RSC-Energia of Russia designed and manufactured the Block DM-SL third-stage rocket, which navigates the payload once in orbit, and is responsible for its integration with the Zenit, as well as other launch operations and range services.

Finally, Kvaerner Maritime a.s. of Norway built the Assembly & Command Ship and the Launch Platform. It will handle all marine operations involved.

The international makeup of this venture speaks volumes to the evolution of global relations. Once fierce competitors in the space race, companies from Russia and the United States today share technology. Perhaps even more significant is that a Zenit rocket, once the preferred vehicle for the many nukes the former Soviet Union military had aimed at U.S. soil, will now be used to deliver American communications satellites to orbit.

Home port

Near several major domestic satellite manufacturers, Home Port is an old navy base transformed to a payload processing facility, where the satellite payload is fueled, pressurized and the ordnance prepared. Sea Launch expects most payloads to be geostationary telecom satellites. The customers’ own technicians complete the final payload checkout before integration with the rocket.

The rocket

There are two parts to the rocket, or launch vehicle. The two-stage Zenit rocket made by Ukraine’s KB Yuzhnoye/Po Yuzhmash is much less expensive than U.S.-made rockets and is said to have better engines. It is fueled by low-cost liquid oxygen and kerosene.

The Block DM-SL Upper Stage rocket is based on the fourth stage of the Proton launch vehicle. This is the vehicle that guides the payload through space. Boeing provides the payload fairing and interstage structure.

The ship

Two seagoing vessels make up the Sea Launch system-the Assembly & Command Ship and the Launch Platform.

The 660-feet long, 106-feet wide ACS provides lodging and other facilities for the 240 launch team members and customers, and serves as mission control during the launch. Before the launch, at port, the ship will serve as a floating rocket assembly plant. Before each launch, the Zenit rockets and Energia rocket, payload assembly and payload will be integrated below decks on the ship.

The ACS was modified at the Govan Shipyard in Glasgow, Scotland, then sent to Russia, where special equipment was installed for handling rocket components and rocket command and control. The ACS is now en route to the Long Beach Home Port.

The Launch Platform, also known as the Odyssey, is a 436-feet long, 220-feet wide self-propelled, semi-submersible modified oil-drilling platform with a surface draft displacement of 30,000 tons and a submerged draft displacement of 50,600 tons.

It houses the transporter erector, fueling systems and automated control systems, as well as an environmentally controlled hangar to store the integrated rocket during transport.
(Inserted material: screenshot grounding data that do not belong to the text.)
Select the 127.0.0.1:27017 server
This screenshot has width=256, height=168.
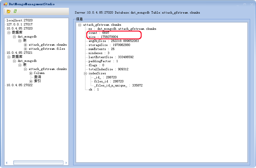19,25
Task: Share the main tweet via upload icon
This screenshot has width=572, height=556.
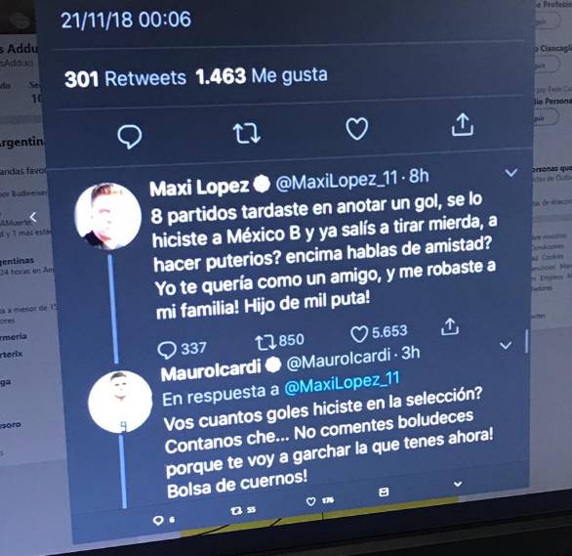Action: tap(463, 125)

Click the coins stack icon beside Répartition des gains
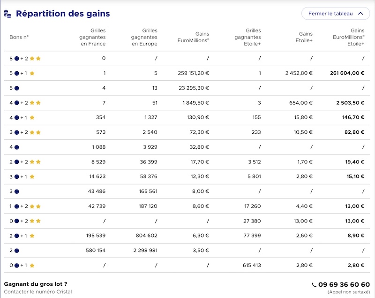8,14
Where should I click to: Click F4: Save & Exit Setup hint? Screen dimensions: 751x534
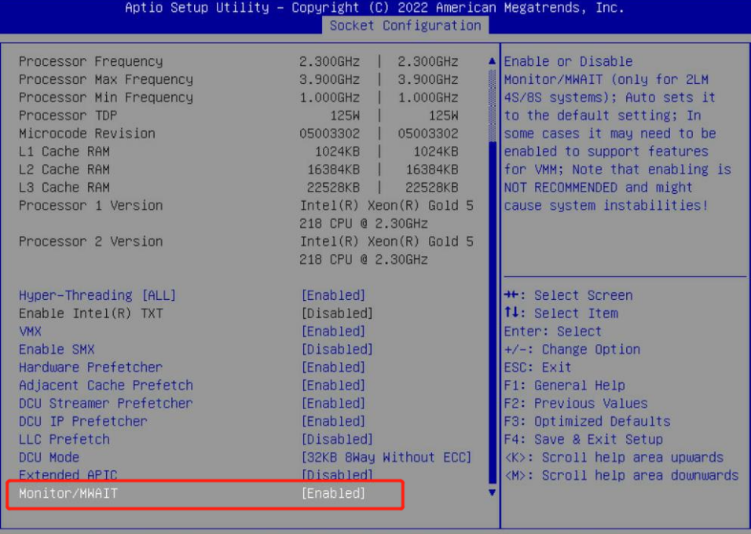(x=583, y=439)
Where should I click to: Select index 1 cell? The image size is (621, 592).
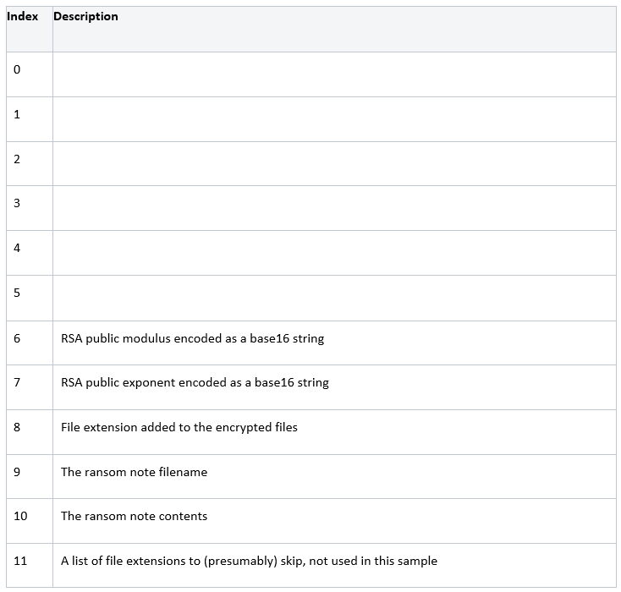point(30,119)
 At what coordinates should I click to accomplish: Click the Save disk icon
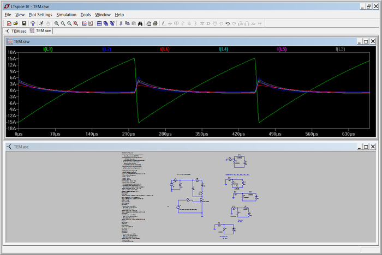pos(24,23)
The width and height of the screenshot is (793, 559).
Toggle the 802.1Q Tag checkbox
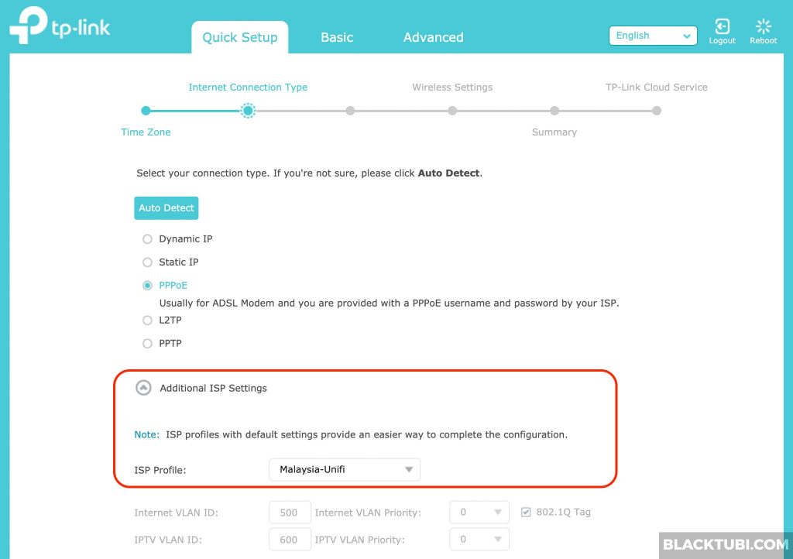(526, 512)
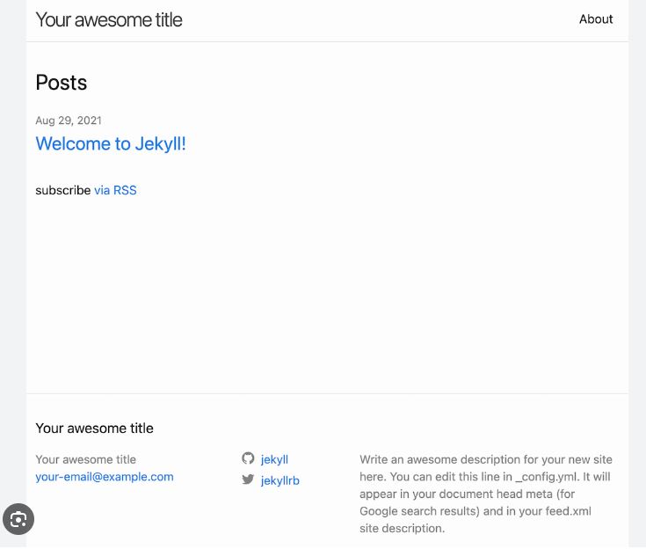Viewport: 646px width, 549px height.
Task: Open the About page
Action: pyautogui.click(x=596, y=19)
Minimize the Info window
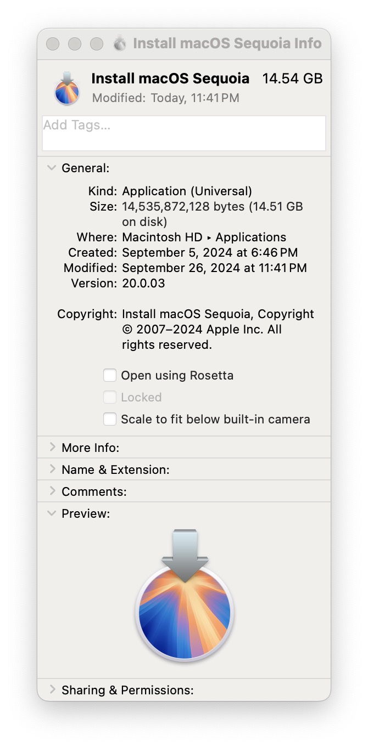Screen dimensions: 368x747 pyautogui.click(x=75, y=44)
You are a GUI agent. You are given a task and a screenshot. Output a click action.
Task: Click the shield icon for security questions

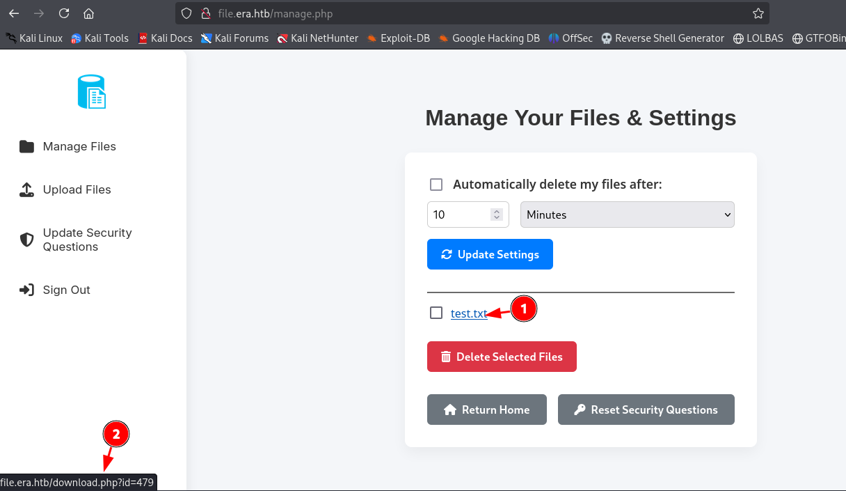[x=26, y=240]
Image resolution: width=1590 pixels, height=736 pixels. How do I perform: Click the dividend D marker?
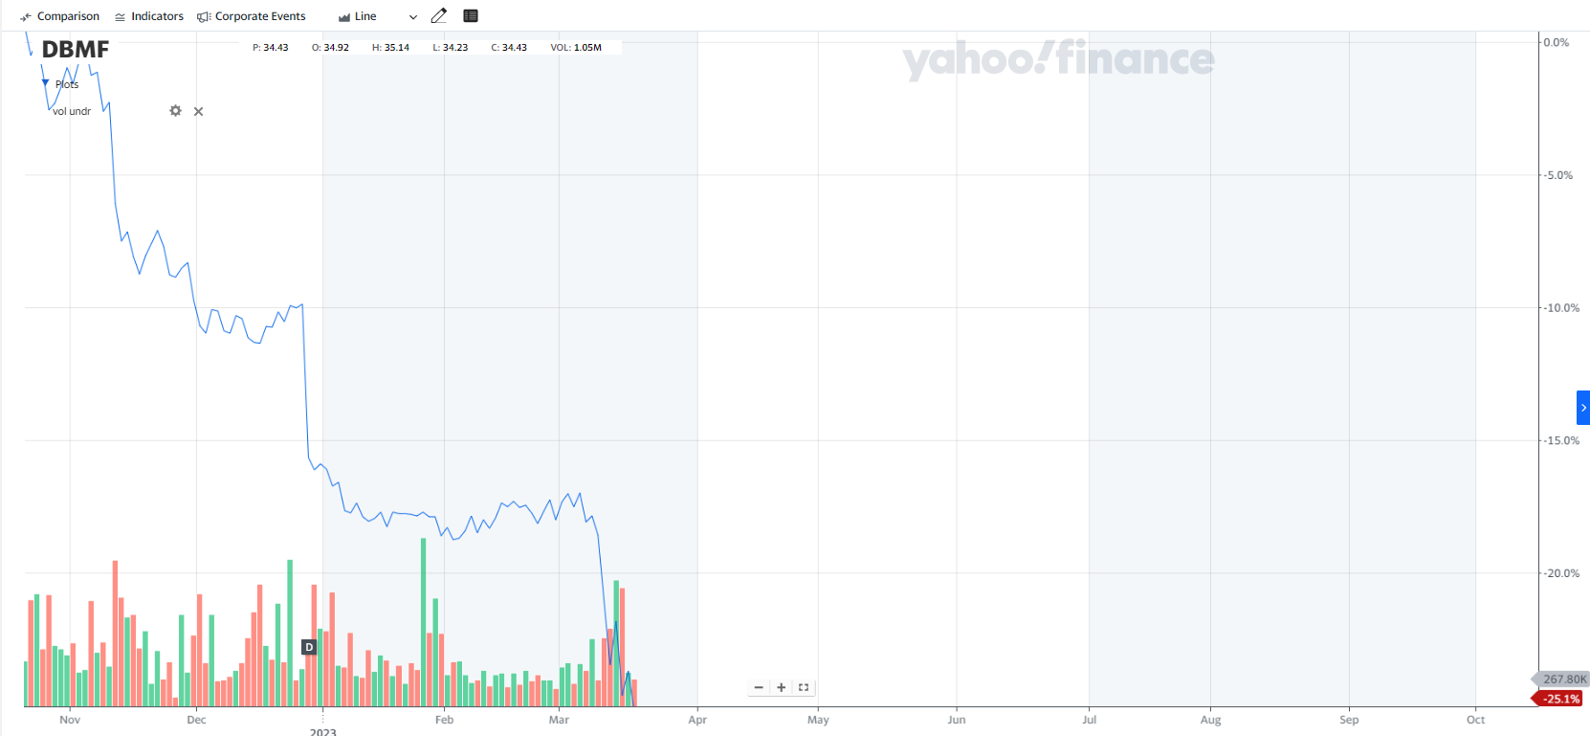point(309,647)
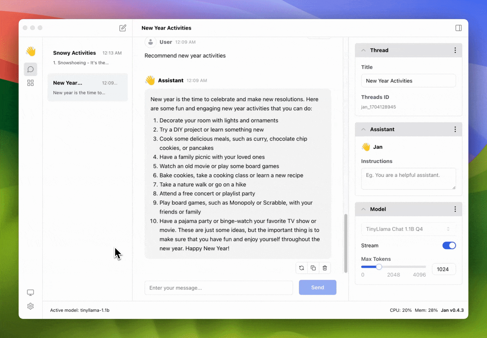
Task: Adjust the Max Tokens slider
Action: 379,267
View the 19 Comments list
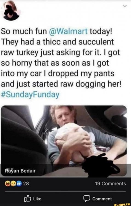Image resolution: width=131 pixels, height=206 pixels. (110, 183)

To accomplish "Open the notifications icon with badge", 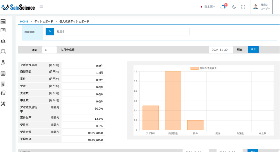I will (223, 7).
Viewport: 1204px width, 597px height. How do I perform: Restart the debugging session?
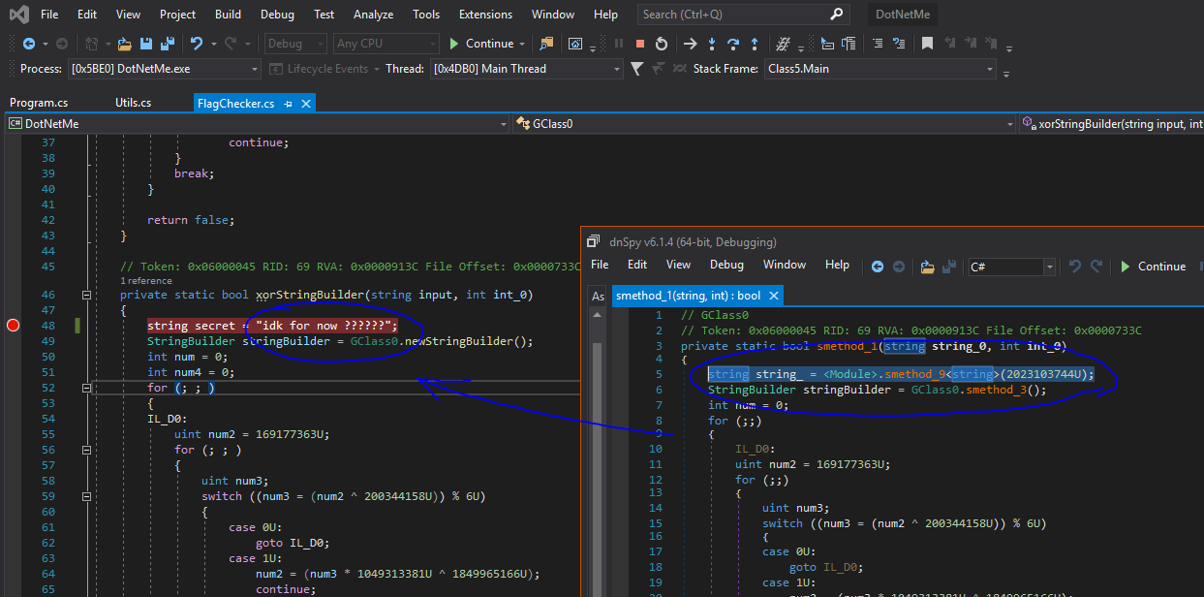coord(662,44)
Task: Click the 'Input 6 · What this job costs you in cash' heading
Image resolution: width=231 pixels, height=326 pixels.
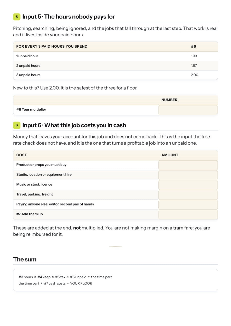Action: pos(74,125)
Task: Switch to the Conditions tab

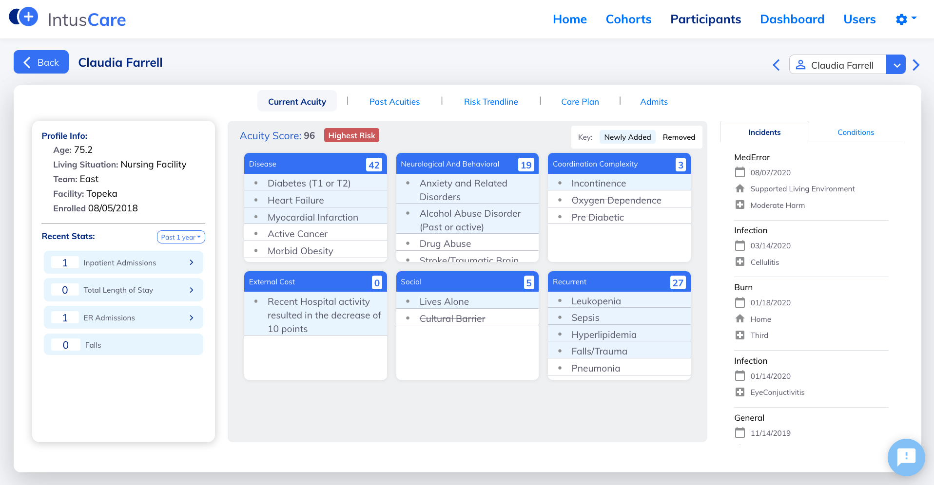Action: click(856, 132)
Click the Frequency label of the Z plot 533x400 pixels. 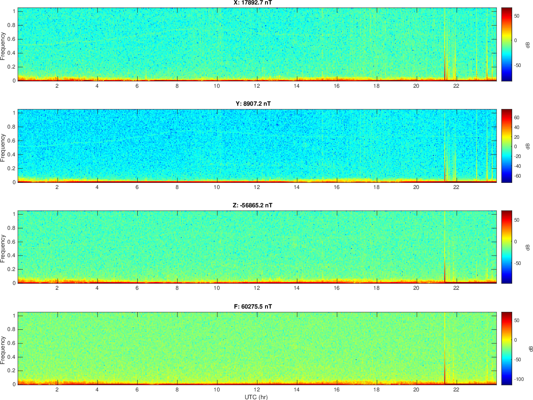3,249
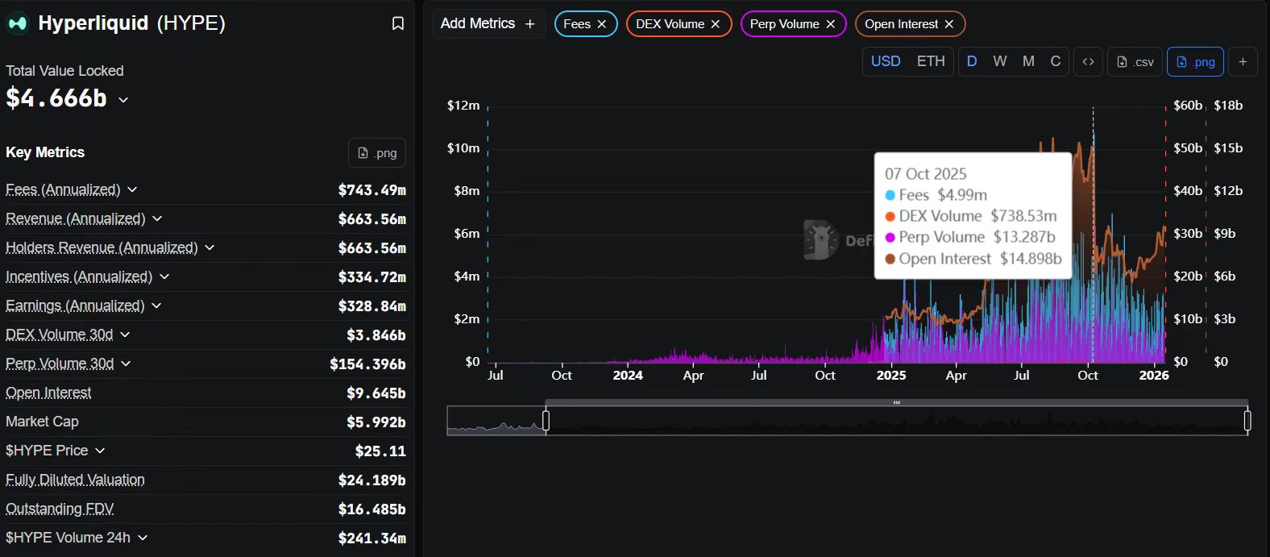The width and height of the screenshot is (1270, 557).
Task: Download chart as .png from toolbar
Action: 1195,62
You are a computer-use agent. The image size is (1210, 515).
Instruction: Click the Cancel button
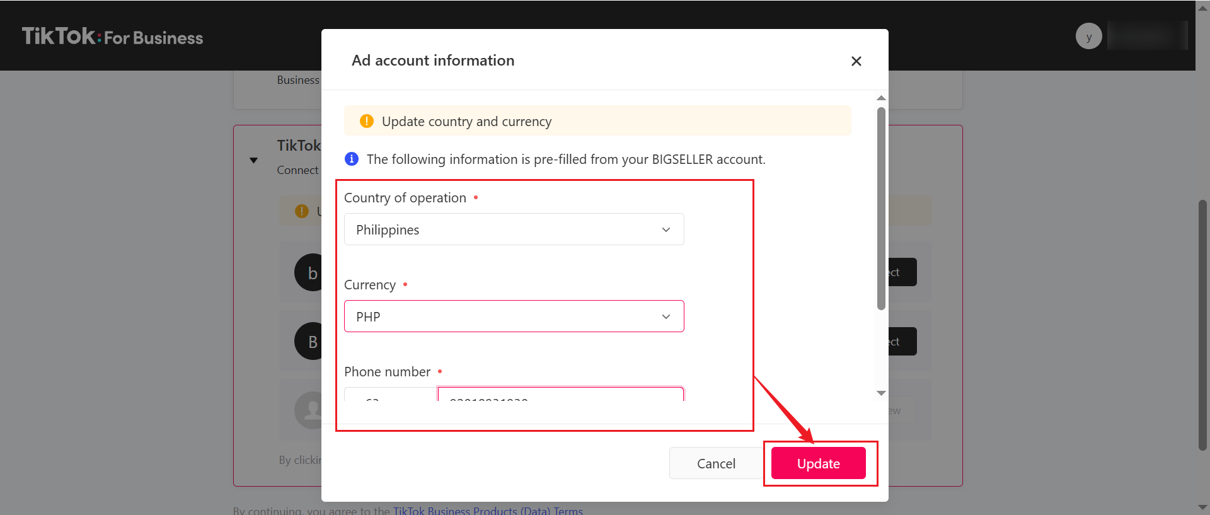point(716,463)
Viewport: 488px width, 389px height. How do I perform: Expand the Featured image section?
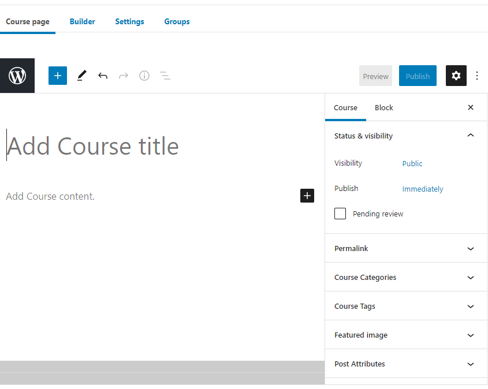pyautogui.click(x=405, y=335)
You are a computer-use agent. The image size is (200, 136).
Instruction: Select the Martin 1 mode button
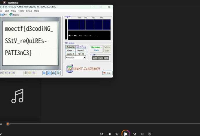[70, 50]
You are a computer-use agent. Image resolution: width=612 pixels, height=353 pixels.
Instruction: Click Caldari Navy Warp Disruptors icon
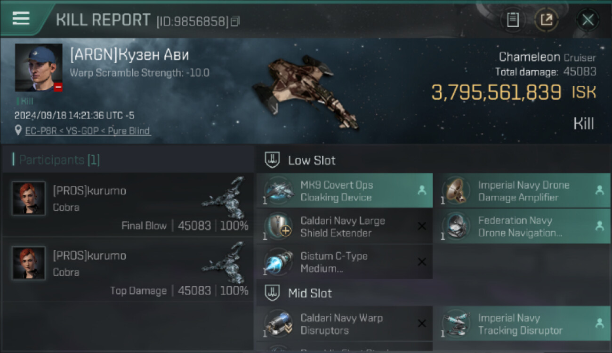tap(278, 324)
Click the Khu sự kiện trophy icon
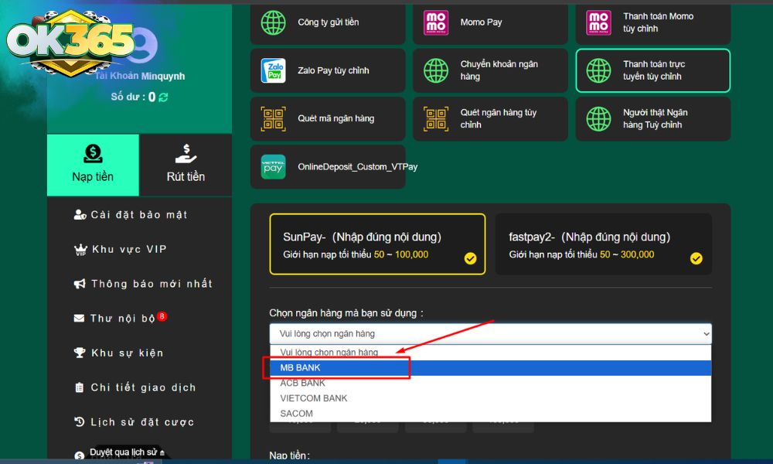The image size is (773, 464). [80, 353]
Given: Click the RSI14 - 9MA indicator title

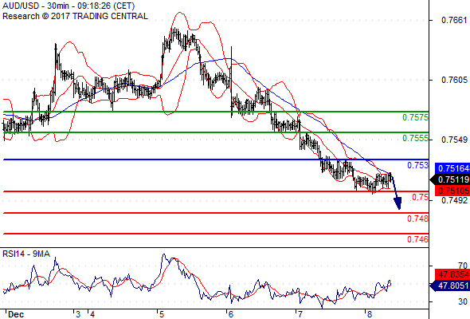Looking at the screenshot, I should pos(26,254).
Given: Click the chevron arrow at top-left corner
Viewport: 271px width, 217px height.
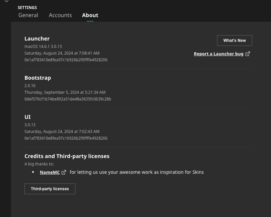Looking at the screenshot, I should (x=6, y=2).
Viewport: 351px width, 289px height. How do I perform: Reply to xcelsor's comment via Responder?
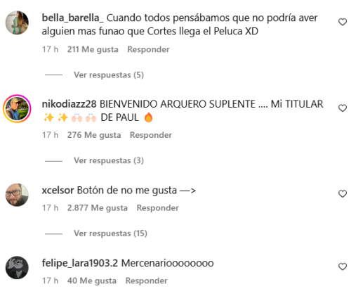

It also provides accommodations for 68 crew members and spacecraft personnel. Prior to fueling and launch, the rocket assembled on the ACS will be transferred to the Odyssey and stored in the environmentally controlled hangar.

The launch

Once all the integration measures have taken place, and the completed rocket stored in its hangar, the ACS and Odyssey are boarded by the maritime staff, the launch support staff and the customer technical staff and taken to sea. When at the predetermined launch site-about 1,400 miles southeast of Hawaii near the Equator at 154 W.-the Odyssey submerges most its bulk to stabilize, with propellers to assist.

The rocket then is brought out of the hanger and prepared for launch. The two ships are connected via a gangway, allowing the crew to travel between ships.

The vehicle and payload crews prepare for launch and the rocket is brought out of the hangar into launch position. After a final check, the crew evacuates the launch pad via the gangway and the ships separate. The ACS travels to a safe distance three miles away while mission control fuels the rocket by remote.

Mission control then launches the rocket, with a backup mission control in Russia.

Customers

Hughes Space & Communications International Inc. already has contracted for 13 launches, while Space Systems/Loral has secured another five. The first mission, expected in October, will launch Hughes’ Model HS 702 communications satellite to a geostationary orbit as part of its Galaxy satellite network.